Data were analyzed using software for preparing and maintaining Cochrane reviews (Review Manager, version 4.1; Cochrane Collaboration, Syracuse, NY) and statistical analysis software (Stata 8.0; Stata Corp, College Station, Tex). For each genetic marker (polymorphism) for which data were available for at least 3 studies, a meta-analysis was carried out. For each gene variant, a pooled odds ratio (OR) was calculated using fixed- and random-effects models, along with the 95% confidence interval (CI) to measure the strength ofthe genetic association. Fixed-effects summary ORs were calculated using the Mantel-Haenszel method,11,12 and the DerSimonian and Laird method was used to calculate random-effects summary ORs.13
Tests for heterogeneity were performed for each meta-analysis (with significance set at P < .05).14 For assessment of publication bias, we used the funnel plot and the Egger regression asymmetry test.15 In addition, the effect of individual studies on the summary OR was evaluated by reestimating and plotting the summary OR in the absence of each study.
The proportion of stroke cases in the population that could be attributed to a particular genetic variant (population-attributable risk [PAR]) was estimated as follows:
PAR = 100 × [Prevalence (OR − 1)/Prevalence (OR − 1) + 1].
For this calculation, we used the fixed-effects model, and we estimated the prevalence of exposure as the genotype frequency among control subjects.

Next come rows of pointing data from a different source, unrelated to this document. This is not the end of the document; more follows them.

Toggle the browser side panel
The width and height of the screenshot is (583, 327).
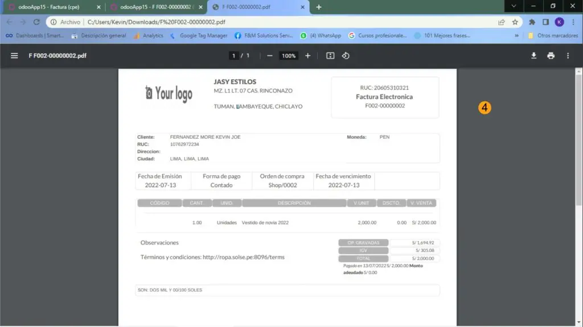pos(545,22)
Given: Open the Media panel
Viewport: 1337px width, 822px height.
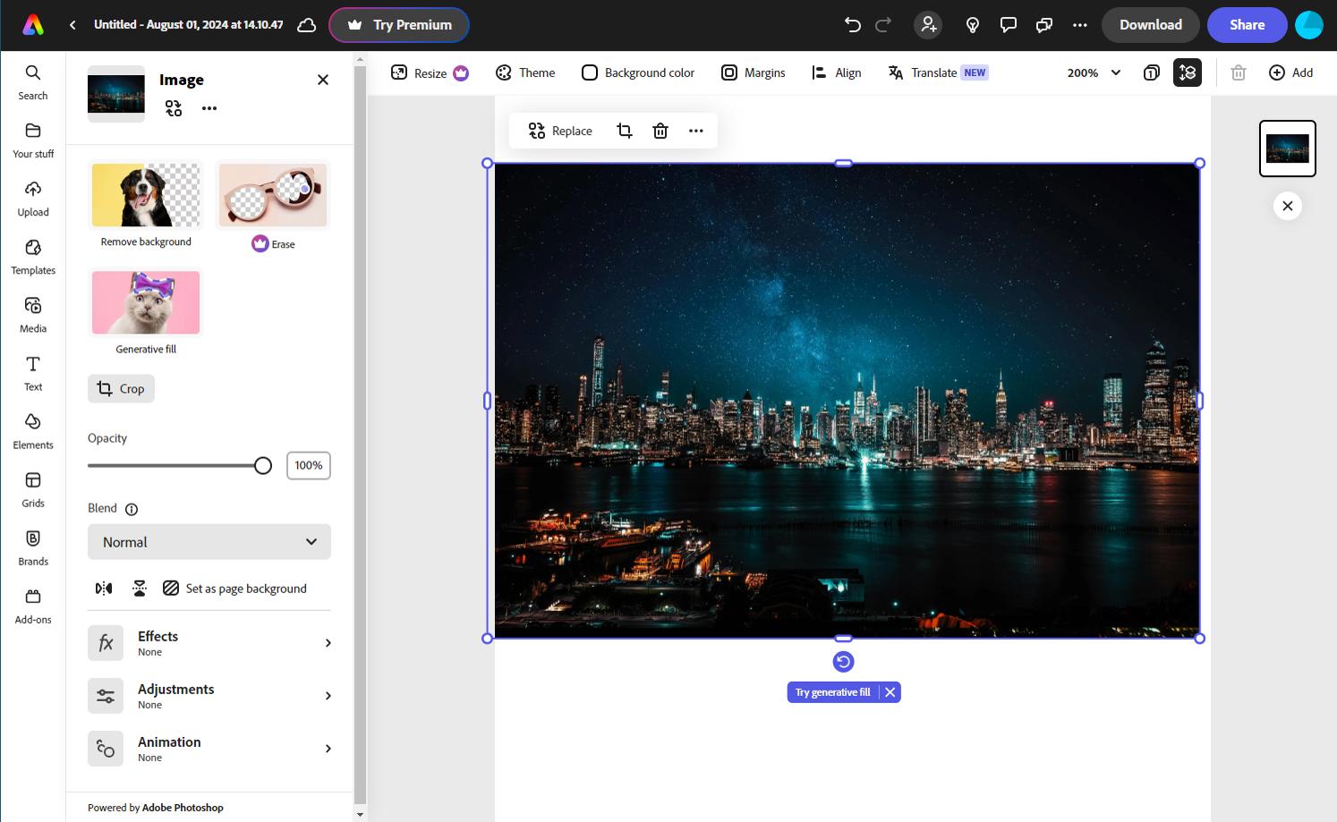Looking at the screenshot, I should click(x=33, y=315).
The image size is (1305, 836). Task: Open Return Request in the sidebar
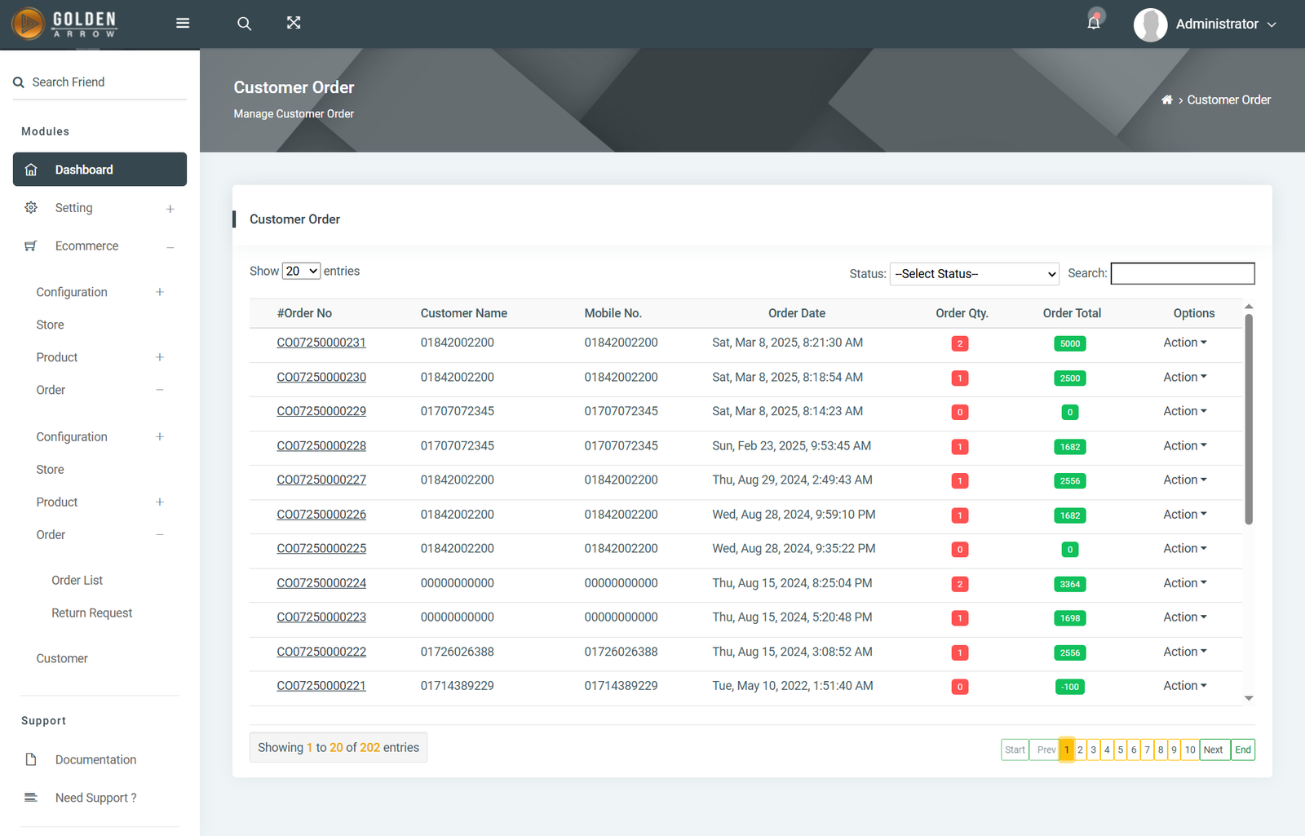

One hundred twenty candidate gene case-control studies in which the presence or absence of stroke was analyzed in a dichotomous manner were identified. In total, 51 polymorphisms in 32 genes were identified. Of these, data were available from at least 3 studies for 15 polymorphisms in 13 genes. For another 6 polymorphisms, 2 studies per genetic marker were identified, and, in the case of 30 polymorphisms, only 1 study per genetic marker was identified that met the selection criteria. From the 15 polymorphisms analyzed in detail (representing 18 123 cases and 57 579 controls), the mean number of studies per candidate gene was 9 (95% CI, 4.3-12.8). Eight (53%) of the 15 meta-analyses had more than 1000 cases, and 7 (47%) had at least 1 study with a total sample size greater than 1000 (Table).
The Table shows the genotypic ORs for the 15 polymorphisms evaluated. Of those candidate genes with statistically significant associations, the summary ORs varied from 1.21 (95% CI, 1.08-1.35) for angiotensin-converting enzyme (ACE) insertion/deletion (I/D) polymorphism to 1.88 (95% CI, 1.28-2.76) for the polymorphism of the glycoprotein Ib-α (GPIBA) Kozak sequence (Table).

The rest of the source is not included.